== Segment start ==
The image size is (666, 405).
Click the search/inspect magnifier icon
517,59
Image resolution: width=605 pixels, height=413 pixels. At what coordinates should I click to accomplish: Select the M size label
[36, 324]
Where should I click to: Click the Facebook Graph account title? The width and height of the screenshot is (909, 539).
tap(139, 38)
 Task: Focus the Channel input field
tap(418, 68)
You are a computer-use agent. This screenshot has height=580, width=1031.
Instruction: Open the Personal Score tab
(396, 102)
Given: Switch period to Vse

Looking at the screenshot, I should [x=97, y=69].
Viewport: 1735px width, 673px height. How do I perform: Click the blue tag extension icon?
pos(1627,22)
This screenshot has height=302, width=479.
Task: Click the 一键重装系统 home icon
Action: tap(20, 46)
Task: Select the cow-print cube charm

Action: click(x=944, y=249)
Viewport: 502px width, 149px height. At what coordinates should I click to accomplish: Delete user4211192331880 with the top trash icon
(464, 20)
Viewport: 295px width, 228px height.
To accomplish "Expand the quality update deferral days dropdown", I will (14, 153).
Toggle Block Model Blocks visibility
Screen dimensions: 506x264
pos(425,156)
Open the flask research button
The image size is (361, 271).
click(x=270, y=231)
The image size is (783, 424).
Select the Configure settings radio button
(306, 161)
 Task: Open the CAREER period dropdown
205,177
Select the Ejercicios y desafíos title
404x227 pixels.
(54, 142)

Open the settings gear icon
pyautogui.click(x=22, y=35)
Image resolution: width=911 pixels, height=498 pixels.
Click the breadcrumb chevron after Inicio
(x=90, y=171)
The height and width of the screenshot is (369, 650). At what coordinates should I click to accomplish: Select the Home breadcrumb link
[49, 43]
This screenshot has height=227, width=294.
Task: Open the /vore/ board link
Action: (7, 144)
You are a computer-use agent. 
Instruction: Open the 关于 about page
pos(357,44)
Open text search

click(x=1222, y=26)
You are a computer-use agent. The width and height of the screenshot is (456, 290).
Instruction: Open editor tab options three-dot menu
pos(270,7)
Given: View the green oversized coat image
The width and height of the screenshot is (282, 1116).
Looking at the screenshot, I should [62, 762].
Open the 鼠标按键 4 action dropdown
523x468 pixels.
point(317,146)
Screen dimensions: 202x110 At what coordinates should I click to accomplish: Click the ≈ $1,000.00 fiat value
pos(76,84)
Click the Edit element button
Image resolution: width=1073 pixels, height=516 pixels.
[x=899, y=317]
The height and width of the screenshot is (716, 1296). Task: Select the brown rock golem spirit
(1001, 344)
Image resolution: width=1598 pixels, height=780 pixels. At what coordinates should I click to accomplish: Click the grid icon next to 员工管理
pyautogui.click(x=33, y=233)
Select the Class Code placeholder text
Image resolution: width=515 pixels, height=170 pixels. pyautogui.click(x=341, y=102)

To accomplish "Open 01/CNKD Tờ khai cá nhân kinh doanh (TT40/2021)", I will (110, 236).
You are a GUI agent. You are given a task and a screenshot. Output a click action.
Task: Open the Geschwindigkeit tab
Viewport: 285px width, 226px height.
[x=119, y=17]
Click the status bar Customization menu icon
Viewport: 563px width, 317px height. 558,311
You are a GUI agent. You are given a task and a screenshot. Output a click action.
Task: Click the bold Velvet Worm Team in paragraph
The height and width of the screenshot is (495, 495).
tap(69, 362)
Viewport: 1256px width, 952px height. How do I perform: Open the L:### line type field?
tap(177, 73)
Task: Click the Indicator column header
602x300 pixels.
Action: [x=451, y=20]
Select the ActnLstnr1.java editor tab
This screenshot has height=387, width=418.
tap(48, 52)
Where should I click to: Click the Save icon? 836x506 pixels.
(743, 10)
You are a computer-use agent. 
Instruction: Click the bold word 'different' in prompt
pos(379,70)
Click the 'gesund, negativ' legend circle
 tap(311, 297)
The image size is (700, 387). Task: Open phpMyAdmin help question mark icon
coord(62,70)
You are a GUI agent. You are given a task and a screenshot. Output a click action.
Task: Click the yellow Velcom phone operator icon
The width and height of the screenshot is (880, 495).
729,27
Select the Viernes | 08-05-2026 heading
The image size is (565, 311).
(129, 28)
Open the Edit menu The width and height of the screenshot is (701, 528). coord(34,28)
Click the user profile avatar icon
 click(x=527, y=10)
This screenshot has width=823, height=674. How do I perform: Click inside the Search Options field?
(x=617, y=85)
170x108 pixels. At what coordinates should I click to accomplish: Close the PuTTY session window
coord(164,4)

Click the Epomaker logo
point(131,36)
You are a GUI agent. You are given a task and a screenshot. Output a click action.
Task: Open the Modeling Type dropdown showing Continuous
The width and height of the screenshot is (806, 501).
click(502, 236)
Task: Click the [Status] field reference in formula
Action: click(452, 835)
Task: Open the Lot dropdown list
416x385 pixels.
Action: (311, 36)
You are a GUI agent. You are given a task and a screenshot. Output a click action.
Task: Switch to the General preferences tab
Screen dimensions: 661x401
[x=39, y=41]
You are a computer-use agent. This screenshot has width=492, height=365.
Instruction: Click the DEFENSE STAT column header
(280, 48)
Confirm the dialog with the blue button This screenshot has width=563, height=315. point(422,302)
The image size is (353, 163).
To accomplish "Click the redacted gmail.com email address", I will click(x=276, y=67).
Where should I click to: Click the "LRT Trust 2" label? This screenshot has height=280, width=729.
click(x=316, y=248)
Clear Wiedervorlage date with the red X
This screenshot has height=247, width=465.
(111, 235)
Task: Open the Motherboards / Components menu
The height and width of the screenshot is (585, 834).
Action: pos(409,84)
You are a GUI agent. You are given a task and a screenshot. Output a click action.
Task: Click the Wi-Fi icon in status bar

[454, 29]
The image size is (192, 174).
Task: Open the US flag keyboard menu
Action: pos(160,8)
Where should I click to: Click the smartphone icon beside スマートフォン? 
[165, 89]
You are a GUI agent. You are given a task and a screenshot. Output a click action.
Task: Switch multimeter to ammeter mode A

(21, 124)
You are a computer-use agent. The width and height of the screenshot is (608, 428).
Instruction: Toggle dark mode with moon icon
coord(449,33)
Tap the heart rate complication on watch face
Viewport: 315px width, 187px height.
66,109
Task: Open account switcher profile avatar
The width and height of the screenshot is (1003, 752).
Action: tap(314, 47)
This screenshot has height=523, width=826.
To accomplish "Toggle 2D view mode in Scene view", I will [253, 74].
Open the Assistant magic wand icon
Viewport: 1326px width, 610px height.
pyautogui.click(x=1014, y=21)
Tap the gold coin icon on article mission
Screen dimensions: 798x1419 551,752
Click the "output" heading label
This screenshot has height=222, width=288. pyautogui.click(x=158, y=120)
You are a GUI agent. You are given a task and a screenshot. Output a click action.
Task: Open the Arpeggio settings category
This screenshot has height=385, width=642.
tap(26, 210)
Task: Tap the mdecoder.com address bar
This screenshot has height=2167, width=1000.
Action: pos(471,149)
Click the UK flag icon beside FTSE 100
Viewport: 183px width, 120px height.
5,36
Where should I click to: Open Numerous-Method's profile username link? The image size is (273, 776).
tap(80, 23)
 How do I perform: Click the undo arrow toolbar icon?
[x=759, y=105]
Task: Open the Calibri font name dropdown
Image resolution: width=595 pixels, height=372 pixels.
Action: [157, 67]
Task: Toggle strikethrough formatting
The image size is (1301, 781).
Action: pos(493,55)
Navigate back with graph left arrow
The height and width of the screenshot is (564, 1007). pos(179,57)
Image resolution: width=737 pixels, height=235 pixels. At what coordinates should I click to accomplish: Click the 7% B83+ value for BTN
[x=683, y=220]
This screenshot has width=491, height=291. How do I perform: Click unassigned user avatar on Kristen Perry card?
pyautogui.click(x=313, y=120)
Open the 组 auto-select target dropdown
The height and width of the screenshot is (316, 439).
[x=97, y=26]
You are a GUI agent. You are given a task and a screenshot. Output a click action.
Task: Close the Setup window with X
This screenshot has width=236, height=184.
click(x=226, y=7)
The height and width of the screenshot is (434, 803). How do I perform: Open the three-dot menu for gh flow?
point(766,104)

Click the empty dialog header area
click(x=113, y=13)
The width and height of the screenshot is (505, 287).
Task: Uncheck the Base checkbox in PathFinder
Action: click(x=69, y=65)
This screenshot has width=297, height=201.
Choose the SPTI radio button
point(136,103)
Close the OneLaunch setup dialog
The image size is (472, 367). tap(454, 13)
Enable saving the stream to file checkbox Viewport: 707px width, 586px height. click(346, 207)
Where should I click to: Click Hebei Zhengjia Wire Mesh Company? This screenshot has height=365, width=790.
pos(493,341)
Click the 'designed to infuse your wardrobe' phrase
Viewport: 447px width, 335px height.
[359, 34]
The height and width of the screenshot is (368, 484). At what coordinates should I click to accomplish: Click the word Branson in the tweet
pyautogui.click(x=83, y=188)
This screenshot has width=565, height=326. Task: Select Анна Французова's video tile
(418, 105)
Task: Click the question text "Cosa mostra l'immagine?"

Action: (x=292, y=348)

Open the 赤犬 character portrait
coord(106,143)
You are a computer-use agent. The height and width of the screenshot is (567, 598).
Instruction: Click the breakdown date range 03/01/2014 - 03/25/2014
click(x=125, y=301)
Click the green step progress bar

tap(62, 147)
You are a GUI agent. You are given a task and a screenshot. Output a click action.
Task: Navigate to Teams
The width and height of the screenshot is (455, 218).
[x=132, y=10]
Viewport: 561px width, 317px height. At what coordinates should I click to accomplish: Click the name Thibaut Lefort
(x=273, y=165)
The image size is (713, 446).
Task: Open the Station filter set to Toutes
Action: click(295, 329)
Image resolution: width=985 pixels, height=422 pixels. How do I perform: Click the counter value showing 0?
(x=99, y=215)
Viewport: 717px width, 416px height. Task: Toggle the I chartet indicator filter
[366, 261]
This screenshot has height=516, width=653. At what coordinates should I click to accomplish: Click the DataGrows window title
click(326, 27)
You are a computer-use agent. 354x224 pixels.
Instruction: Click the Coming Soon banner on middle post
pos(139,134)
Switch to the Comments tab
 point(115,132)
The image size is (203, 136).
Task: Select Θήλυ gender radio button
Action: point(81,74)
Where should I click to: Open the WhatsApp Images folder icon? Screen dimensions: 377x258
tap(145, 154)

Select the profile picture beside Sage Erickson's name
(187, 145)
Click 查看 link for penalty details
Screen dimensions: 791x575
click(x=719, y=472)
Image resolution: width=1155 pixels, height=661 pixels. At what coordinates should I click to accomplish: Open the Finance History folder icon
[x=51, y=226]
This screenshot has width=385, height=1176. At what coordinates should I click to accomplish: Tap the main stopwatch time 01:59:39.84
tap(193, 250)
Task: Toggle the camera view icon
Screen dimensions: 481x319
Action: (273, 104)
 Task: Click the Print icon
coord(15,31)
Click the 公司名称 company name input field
== Segment end ==
What you are asked to do:
Both the line containing "This screenshot has height=247, width=465." and the line containing "Task: Open account switcher profile avatar" belong in the answer. Print them and every line above that falls between them exactly, and no others.

Written reply:
This screenshot has height=247, width=465.
(111, 235)
Task: Open the Motherboards / Components menu
The height and width of the screenshot is (585, 834).
Action: pos(409,84)
You are a GUI agent. You are given a task and a screenshot. Output a click action.
Task: Click the Wi-Fi icon in status bar

[454, 29]
The image size is (192, 174).
Task: Open the US flag keyboard menu
Action: pos(160,8)
Where should I click to: Click the smartphone icon beside スマートフォン? 
[165, 89]
You are a GUI agent. You are given a task and a screenshot. Output a click action.
Task: Switch multimeter to ammeter mode A

(21, 124)
You are a computer-use agent. The width and height of the screenshot is (608, 428).
Instruction: Toggle dark mode with moon icon
coord(449,33)
Tap the heart rate complication on watch face
Viewport: 315px width, 187px height.
66,109
Task: Open account switcher profile avatar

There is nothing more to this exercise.